Reproduce verbatim the lines of the material below, from the line with "Click the Line1B North line icon" up to and including the line with "pos(282,308)".

▶ _RECORDS FOR THE TASK_:
◆ ◆ ◆ ◆ ◆

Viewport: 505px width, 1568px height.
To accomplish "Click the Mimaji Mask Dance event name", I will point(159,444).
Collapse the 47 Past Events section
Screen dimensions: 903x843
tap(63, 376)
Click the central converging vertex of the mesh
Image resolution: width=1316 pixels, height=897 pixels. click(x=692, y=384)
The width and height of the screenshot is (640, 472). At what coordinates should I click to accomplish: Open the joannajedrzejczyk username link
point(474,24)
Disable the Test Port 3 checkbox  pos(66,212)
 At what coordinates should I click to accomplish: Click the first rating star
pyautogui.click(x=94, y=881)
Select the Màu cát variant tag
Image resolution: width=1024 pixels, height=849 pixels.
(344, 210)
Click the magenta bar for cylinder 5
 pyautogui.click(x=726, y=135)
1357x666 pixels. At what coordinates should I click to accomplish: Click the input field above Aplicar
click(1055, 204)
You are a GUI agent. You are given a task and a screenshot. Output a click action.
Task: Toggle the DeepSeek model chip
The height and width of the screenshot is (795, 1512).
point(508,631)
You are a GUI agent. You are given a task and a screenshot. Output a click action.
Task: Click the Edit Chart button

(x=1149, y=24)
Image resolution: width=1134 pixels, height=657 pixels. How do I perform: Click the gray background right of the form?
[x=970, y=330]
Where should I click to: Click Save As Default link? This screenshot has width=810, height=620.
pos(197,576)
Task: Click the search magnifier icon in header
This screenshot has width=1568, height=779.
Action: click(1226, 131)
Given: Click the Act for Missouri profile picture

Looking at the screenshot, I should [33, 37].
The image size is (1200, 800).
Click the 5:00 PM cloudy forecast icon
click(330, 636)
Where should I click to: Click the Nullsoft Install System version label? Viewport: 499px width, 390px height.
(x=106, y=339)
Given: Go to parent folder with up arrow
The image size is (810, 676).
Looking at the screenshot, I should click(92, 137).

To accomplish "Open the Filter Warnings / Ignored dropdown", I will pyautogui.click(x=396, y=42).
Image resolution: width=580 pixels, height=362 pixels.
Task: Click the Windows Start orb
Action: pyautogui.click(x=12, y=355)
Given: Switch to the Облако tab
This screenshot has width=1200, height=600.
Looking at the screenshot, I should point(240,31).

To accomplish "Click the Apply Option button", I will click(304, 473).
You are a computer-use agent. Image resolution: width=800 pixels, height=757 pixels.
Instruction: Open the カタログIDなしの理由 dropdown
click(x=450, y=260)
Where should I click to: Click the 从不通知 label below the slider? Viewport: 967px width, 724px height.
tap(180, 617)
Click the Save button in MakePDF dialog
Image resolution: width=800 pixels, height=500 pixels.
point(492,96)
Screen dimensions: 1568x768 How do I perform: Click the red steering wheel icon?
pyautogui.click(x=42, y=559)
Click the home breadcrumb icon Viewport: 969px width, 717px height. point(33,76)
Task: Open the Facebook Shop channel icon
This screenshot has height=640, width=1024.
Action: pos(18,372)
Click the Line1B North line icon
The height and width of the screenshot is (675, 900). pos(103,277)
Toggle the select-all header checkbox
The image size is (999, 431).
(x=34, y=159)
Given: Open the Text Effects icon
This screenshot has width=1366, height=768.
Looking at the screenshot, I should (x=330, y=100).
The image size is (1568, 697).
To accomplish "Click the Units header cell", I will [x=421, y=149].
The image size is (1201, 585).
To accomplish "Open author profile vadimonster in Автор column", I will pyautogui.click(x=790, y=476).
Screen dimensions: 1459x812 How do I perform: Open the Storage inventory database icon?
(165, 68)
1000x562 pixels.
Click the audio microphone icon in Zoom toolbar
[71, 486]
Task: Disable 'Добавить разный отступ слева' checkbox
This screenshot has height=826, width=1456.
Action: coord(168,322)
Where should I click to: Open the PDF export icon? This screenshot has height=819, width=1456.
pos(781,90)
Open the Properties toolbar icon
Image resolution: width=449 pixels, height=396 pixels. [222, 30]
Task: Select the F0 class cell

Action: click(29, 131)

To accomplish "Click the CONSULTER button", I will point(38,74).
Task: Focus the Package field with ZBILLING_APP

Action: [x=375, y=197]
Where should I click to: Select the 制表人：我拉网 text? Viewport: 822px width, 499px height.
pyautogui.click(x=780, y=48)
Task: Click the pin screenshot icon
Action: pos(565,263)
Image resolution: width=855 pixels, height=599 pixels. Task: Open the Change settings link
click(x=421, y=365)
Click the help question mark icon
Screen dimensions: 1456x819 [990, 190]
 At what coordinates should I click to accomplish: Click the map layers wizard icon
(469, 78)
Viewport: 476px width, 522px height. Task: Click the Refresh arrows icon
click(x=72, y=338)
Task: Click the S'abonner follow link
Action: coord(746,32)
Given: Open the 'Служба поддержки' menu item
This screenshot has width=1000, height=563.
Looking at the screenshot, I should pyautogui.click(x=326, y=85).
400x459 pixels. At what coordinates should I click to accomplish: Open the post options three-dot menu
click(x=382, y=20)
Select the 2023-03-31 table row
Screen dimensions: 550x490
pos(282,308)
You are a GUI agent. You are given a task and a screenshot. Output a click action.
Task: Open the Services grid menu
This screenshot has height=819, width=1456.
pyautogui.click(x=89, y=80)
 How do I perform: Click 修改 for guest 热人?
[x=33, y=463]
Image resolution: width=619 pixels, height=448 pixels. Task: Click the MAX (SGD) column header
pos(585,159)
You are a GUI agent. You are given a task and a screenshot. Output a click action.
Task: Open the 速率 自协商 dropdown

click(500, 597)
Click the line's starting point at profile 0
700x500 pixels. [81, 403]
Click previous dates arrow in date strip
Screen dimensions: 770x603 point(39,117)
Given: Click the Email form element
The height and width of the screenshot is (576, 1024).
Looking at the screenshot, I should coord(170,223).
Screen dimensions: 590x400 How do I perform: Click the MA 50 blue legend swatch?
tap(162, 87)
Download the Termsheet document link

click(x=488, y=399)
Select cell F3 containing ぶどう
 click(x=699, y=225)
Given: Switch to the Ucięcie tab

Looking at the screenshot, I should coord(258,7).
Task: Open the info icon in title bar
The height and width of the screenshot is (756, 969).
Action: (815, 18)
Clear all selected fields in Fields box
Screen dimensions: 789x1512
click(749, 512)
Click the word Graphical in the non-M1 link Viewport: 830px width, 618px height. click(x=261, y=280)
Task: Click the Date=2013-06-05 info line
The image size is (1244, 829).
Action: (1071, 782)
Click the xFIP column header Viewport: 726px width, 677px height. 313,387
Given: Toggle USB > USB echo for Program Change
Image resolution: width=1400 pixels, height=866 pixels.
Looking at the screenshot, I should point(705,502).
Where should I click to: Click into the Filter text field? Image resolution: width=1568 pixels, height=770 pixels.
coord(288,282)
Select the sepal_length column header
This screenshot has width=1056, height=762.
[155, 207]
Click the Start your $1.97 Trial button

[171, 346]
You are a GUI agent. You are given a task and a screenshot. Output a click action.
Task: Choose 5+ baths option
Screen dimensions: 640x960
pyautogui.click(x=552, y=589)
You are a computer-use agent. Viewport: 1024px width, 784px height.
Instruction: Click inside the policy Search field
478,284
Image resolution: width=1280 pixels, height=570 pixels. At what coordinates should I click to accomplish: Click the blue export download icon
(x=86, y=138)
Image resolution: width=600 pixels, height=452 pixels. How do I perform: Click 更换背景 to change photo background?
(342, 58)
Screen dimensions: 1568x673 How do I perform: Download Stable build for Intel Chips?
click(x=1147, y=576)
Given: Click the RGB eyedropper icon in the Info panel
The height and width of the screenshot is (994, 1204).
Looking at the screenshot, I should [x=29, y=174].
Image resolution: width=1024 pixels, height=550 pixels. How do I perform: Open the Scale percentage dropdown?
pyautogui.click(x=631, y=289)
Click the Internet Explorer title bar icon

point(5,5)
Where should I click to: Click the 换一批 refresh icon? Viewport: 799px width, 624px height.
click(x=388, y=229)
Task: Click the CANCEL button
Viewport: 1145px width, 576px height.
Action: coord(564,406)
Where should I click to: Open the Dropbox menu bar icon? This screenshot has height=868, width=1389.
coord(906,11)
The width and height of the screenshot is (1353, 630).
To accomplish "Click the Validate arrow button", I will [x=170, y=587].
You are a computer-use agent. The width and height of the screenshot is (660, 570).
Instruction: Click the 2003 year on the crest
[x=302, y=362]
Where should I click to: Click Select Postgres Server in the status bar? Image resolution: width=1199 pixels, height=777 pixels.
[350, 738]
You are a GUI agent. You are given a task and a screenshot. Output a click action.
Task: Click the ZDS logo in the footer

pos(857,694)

◆ ◆ ◆ ◆ ◆

▶ _PROBLEM SOLUTION_:
Click the Line1B North line icon
The height and width of the screenshot is (675, 900). pos(103,277)
Toggle the select-all header checkbox
The image size is (999, 431).
(x=34, y=159)
Given: Open the Text Effects icon
This screenshot has width=1366, height=768.
Looking at the screenshot, I should (x=330, y=100).
The image size is (1568, 697).
To accomplish "Click the Units header cell", I will [x=421, y=149].
The image size is (1201, 585).
To accomplish "Open author profile vadimonster in Автор column", I will pyautogui.click(x=790, y=476).
Screen dimensions: 1459x812 How do I perform: Open the Storage inventory database icon?
(165, 68)
1000x562 pixels.
Click the audio microphone icon in Zoom toolbar
[71, 486]
Task: Disable 'Добавить разный отступ слева' checkbox
This screenshot has height=826, width=1456.
Action: coord(168,322)
Where should I click to: Open the PDF export icon? This screenshot has height=819, width=1456.
pos(781,90)
Open the Properties toolbar icon
Image resolution: width=449 pixels, height=396 pixels. [222, 30]
Task: Select the F0 class cell

Action: click(29, 131)

To accomplish "Click the CONSULTER button", I will point(38,74).
Task: Focus the Package field with ZBILLING_APP

Action: [x=375, y=197]
Where should I click to: Select the 制表人：我拉网 text? Viewport: 822px width, 499px height.
pyautogui.click(x=780, y=48)
Task: Click the pin screenshot icon
Action: pos(565,263)
Image resolution: width=855 pixels, height=599 pixels. Task: Open the Change settings link
click(x=421, y=365)
Click the help question mark icon
Screen dimensions: 1456x819 [990, 190]
 At what coordinates should I click to accomplish: Click the map layers wizard icon
(469, 78)
Viewport: 476px width, 522px height. Task: Click the Refresh arrows icon
click(x=72, y=338)
Task: Click the S'abonner follow link
Action: coord(746,32)
Given: Open the 'Служба поддержки' menu item
This screenshot has width=1000, height=563.
Looking at the screenshot, I should pyautogui.click(x=326, y=85).
400x459 pixels. At what coordinates should I click to accomplish: Open the post options three-dot menu
click(x=382, y=20)
Select the 2023-03-31 table row
Screen dimensions: 550x490
pos(282,308)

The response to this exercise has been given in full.